While anti-Cuban congressmen remain complicitly silent, folded to presidential and state decisions on the inhumane and arbitrary treatment of recently arrived migrants or long-time residents, new measures by Donald Trump have put immigrant communities in South Florida on alert, where panic and helplessness prevail.
According to El Nuevo Herald, a new package or Memorandum from the president was announced, which includes rapid deportations to third countries in as little as six hours after notice, even without the destination nations offering security guarantees.
Immigration lawyers, human rights advocates and families denounce that this measure represents one of the most extreme tactics of President Donald Trump's hard-line immigration approach. "They are creating real chaos," Elizabeth Amaran, a Miami-based immigration lawyer, told the newspaper, questioning the impossibility of preparing people's legal defense. "In practice, it is a total denial of due process," she said.
The publication adds that "the Miami area, home to large communities of Cubans, Venezuelans, Nicaraguans and Haitians, is one of the most affected by the new policy, and also one of the most politically sensitive. Many immigrants in South Florida are currently living in legal limbo, with pending asylum applications or final orders of deportation that have not been executed."
According to the memo, first reported by The Washington Post, ICE is now authorized to deport non-citizens - including long-term U.S. residents - to third countries with only 24 hours' notice. In "exigent circumstances," that deadline can be reduced to six hours.
The report continues that in cases where the receiving country has offered "credible diplomatic assurances" that the deportee will not face torture or persecution, ICE can execute the deportation without prior notice, which legal experts have called "an unconscionable removal power, with few safeguards and no transparency, far below the legal standards and due process required by law," Trina Realmuto, executive director of the National Immigration Litigation Alliance, told Reuters.

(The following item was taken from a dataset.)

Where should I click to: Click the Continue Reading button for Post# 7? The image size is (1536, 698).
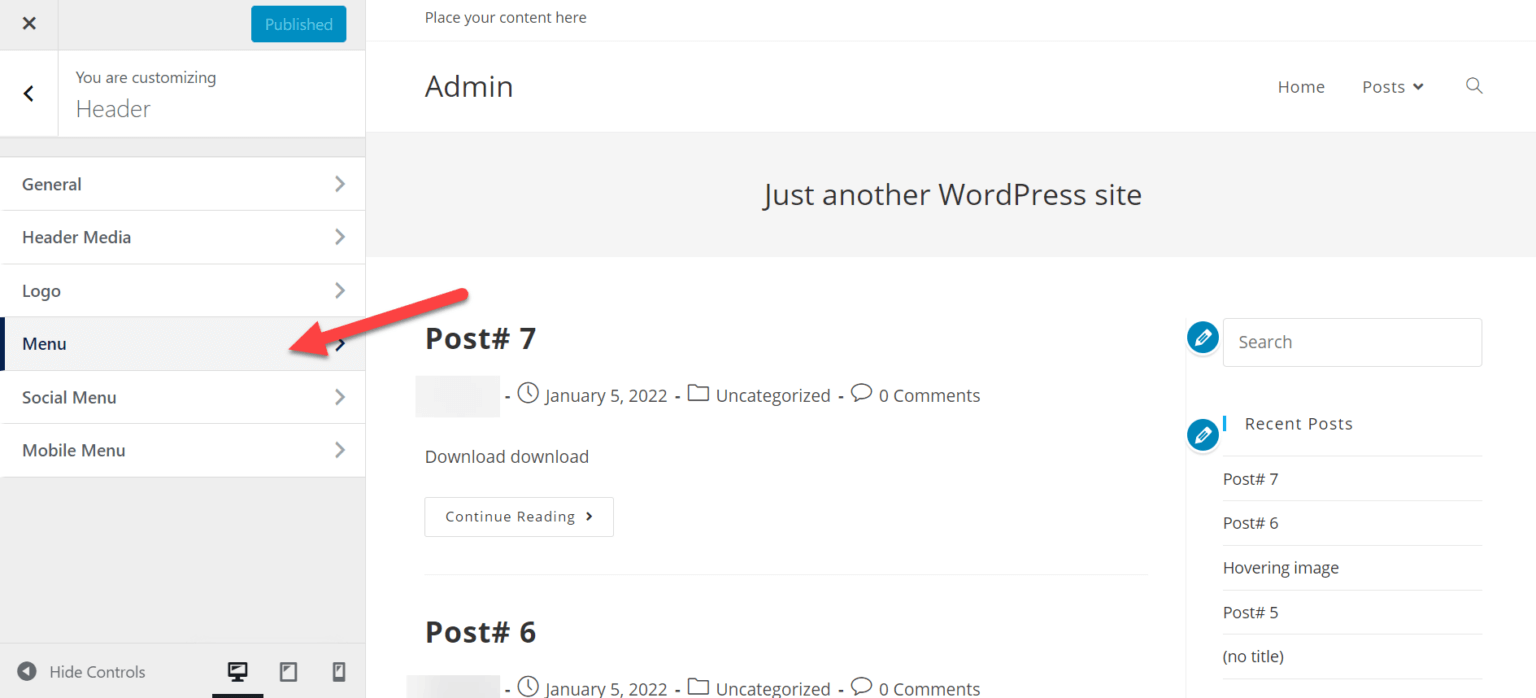tap(518, 516)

According to the report, last week, eight migrants from countries such as Cuba, Sudan and Vietnam were deported to South Sudan, a nation mired in civil conflict. U.S. officials reportedly pressured five African countries - Liberia, Senegal, Guinea-Bissau, Mauritania and Gabon - to accept deportees from other regions, such as Latin America and Southeast Asia.

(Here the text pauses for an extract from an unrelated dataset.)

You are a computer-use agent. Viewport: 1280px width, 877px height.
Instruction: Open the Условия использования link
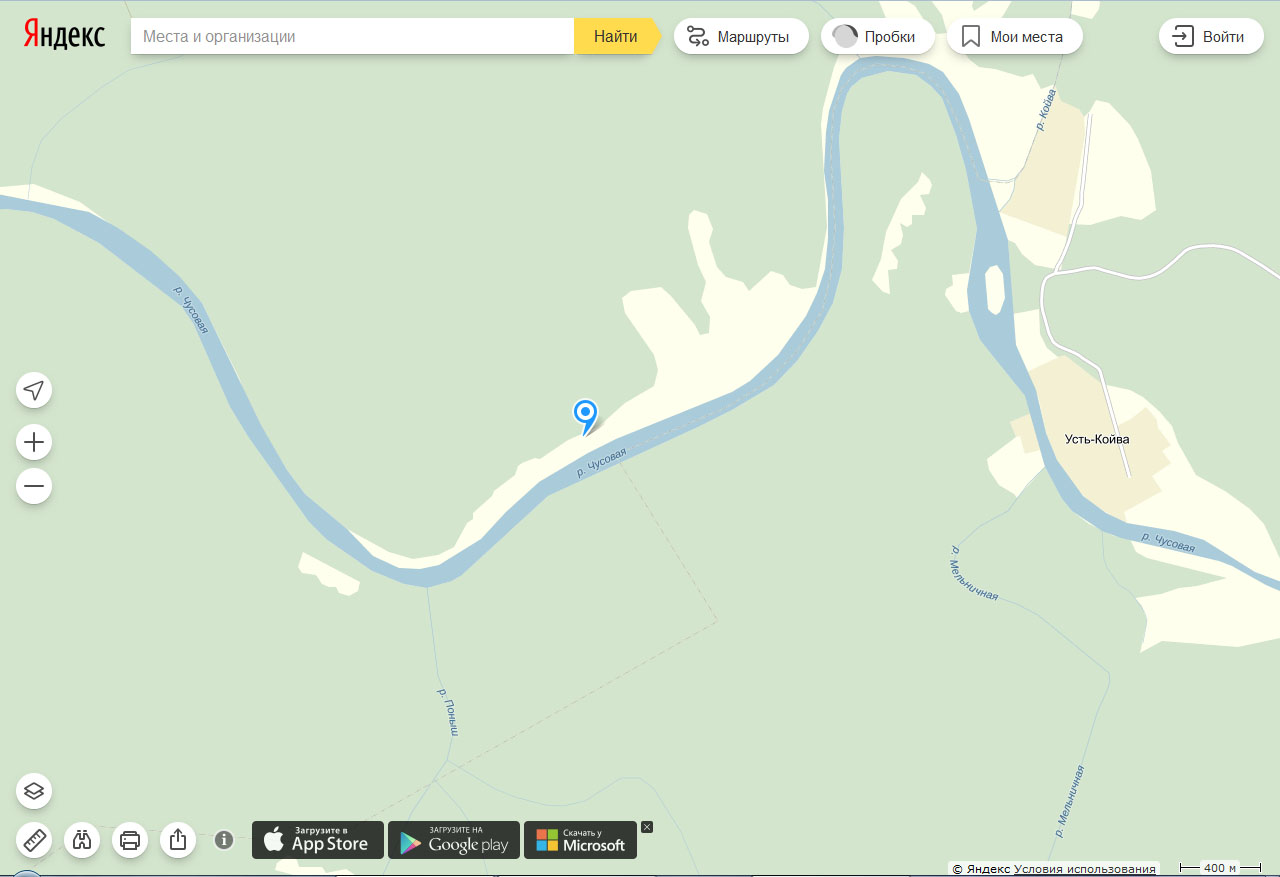pyautogui.click(x=1085, y=869)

Migrant advocates point out that most of the detainees at risk under this policy have no criminal record and many have pending asylum applications or other legal avenues available; however, they are being deported before their cases are even heard.

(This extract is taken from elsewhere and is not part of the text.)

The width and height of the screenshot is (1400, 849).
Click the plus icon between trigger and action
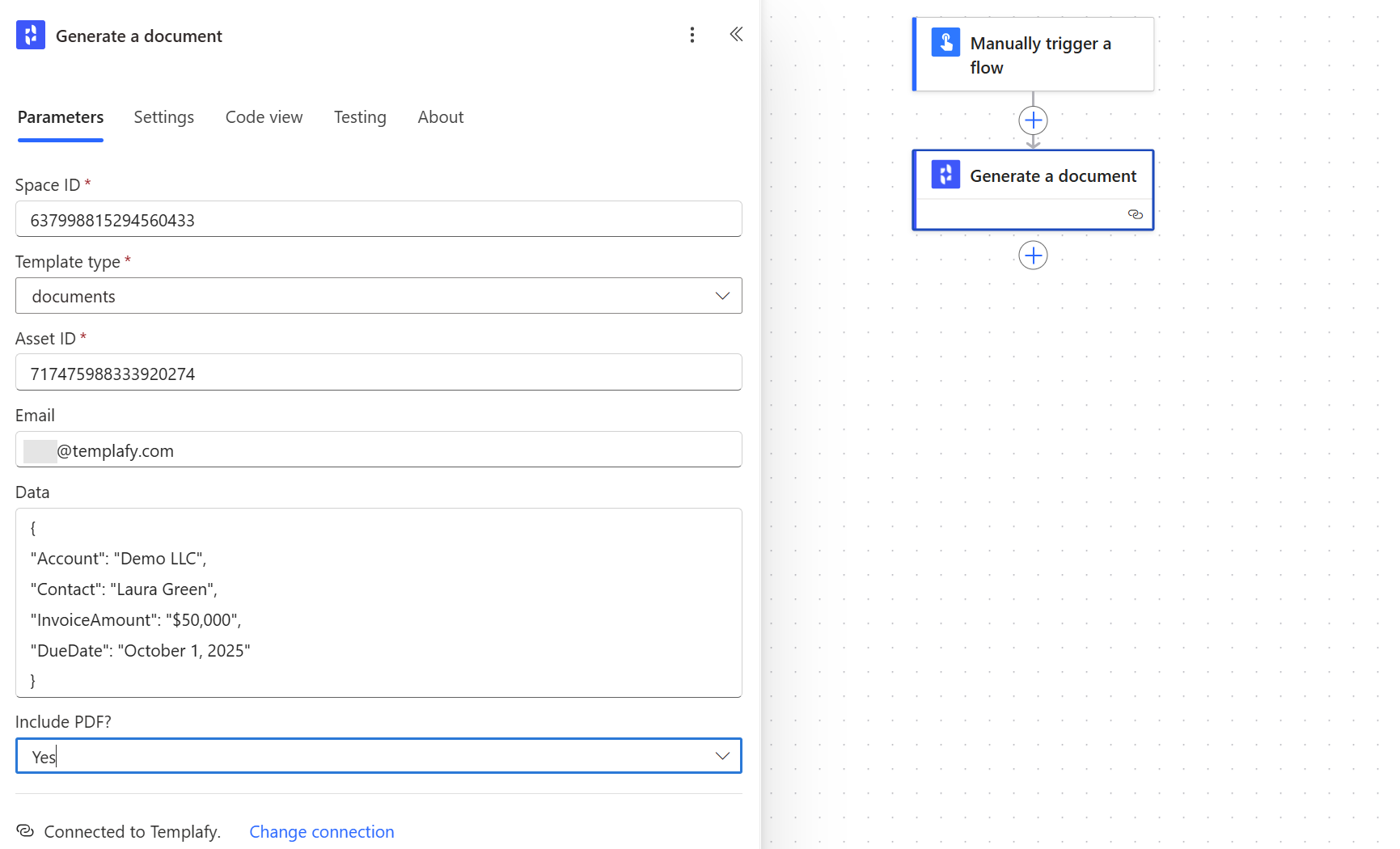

But from the panic and pain of forced separation from families and home, they go to total helplessness, in unfamiliar countries, with no relatives and no idea where to go.
Many are reportedly being sent to remote areas of Mexico, despite not being Mexican citizens, and without resources to survive. They are bused to remote border areas, given a temporary 15-day permit and left there; no money, no shelter, no plan.
This is a new chapter in the sum of neo-fascist modalities of the Government of the worst, headed by Trump and by the Secretary of State, Marco Rubio, promoters of concentration camps for migrants in military bases, of macabre prisons in El Salvador -exclusively for Venezuelans-, of more than 200 prisons or immigration detention centers in the United States, many of them lucrative and questionable private businesses, and of a new Alcatraz prison, surrounded by crocodiles and political alligators west of the modern and intimidating city of Miami.